### 本文 ###

南アフリカで新型コロナウイルスの変異ウイルスが確認され、その感染がじわじわと世界に広がる中、日経平均株価は大幅な下落が続く結果となっています。

このような値動きになると、テクニカル分析の有効性が失われるのではないかといった話をよく聞きますが、果たしてそうなのでしょうか。株価下落の予兆を察知することができなかったのか、前回のコラムで解説したことを振り返りながら、今週も今後の展開について考えてみたいと思います。

【図表】日経平均株価(日足)
出所:i-chartより株式会社インベストラスト作成
※赤い丸=埋まっていない窓、青い丸=埋まった窓

前回の振り返り、下降トレンドへの警戒が高まる

前回のコラムでは、「5日移動平均線を下回ると同時に5日移動平均線が下向きに変化するかどうかが注目ポイント」と解説しました。

また、「仮に株価がローソク足を下回ると同時に下向きに変化するようですと、11日と12日にあけた窓を埋めることが考えられる」とも解説しましたが、11月24日に5日移動平均線と25日移動平均線を一気に下回ったところで、11月11日と12日の間の窓を埋めているのが分かります。

さらに、翌25日には25日移動平均線上を回復する場面がありましたが、5日移動平均線が下向きのままとなっており下降トレンド発生への警戒が高まりました。

そのような中、冒頭に書いた新型コロナウイルスの「オミクロン株」についての報道が26日の取引開始前に伝わると、未知のウイルスに対する警戒の高まりや変異の状況からワクチンへの効果が薄れるのではないかといった見方もあってマーケットはリスクオフとなり、25日移動平均線に加え、一気に75日移動平均線も下回って終える結果となっています。

このように、25日時点で25日移動平均線を回復したにもかかわらず、5日移動平均線が下向きのままだったことに加え、26日に25日移動平均線を下回って始まったところで、すでに5日移動平均線が上値の抵抗になることが予測できました。

### 元の情報 ###

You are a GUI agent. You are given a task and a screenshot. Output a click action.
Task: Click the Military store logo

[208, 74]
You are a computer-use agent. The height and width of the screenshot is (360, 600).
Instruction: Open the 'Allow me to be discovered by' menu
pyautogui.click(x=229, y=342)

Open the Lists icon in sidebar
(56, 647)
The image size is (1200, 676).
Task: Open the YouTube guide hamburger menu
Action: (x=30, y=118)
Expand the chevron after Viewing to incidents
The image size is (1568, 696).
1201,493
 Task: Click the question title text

###

» やること
1) 日経平均株価のコラムを、「前回の振り返り、下降トレンドへの警戒が高まる」を含むところから書き写し、「になることが予測できました。」まで写したら終えてください。
2) 日経平均株価のコラムの続きを、最後の文のあとから書き進めてください。

» それぞれの答え
1)
前回の振り返り、下降トレンドへの警戒が高まる

前回のコラムでは、「5日移動平均線を下回ると同時に5日移動平均線が下向きに変化するかどうかが注目ポイント」と解説しました。

また、「仮に株価がローソク足を下回ると同時に下向きに変化するようですと、11日と12日にあけた窓を埋めることが考えられる」とも解説しましたが、11月24日に5日移動平均線と25日移動平均線を一気に下回ったところで、11月11日と12日の間の窓を埋めているのが分かります。

さらに、翌25日には25日移動平均線上を回復する場面がありましたが、5日移動平均線が下向きのままとなっており下降トレンド発生への警戒が高まりました。

そのような中、冒頭に書いた新型コロナウイルスの「オミクロン株」についての報道が26日の取引開始前に伝わると、未知のウイルスに対する警戒の高まりや変異の状況からワクチンへの効果が薄れるのではないかといった見方もあってマーケットはリスクオフとなり、25日移動平均線に加え、一気に75日移動平均線も下回って終える結果となっています。

このように、25日時点で25日移動平均線を回復したにもかかわらず、5日移動平均線が下向きのままだったことに加え、26日に25日移動平均線を下回って始まったところで、すでに5日移動平均線が上値の抵抗になることが予測できました。

2)
そのようなわけですから、テクニカル分析の有効性が薄れたわけではなく、むしろ下降トレンド発生の可能性が高まったと考えることができたのではないかと思われます。

そうした中、26日に10月29日と11月1日の間にあいた窓を埋める結果となっていますが、実はこの26日の下落時に新たな窓が発生していることにみなさんは気づいているでしょうか。

そして、この窓の種類は何になるのでしょうか。

今後の展開について

そうです。みなさんお分かりの通り、過去の値幅の範囲内であることからコモンギャップ(=普通の窓)と思われます。そのため、今後の値動き次第ではこの窓を埋めることも視野に入りそうですが、窓を埋めるためには、5日移動平均線を上回ると同時に5日移動平均線が上向きに変化する必要があると考えられるのです。

ただ現状では、「オミクロン株」に対するワクチンの効果や治療法についてなど、不明なことが多いため、はっきりわかるまでにはもう少し時間がかかると考えるのが妥当と思われます。

またそうなりますと、下向きの5日移動平均線が上値の抵抗になっている間は下降トレンドが発生中と考えられますから、株価の下落が続くことを頭に入れておかなければなりません。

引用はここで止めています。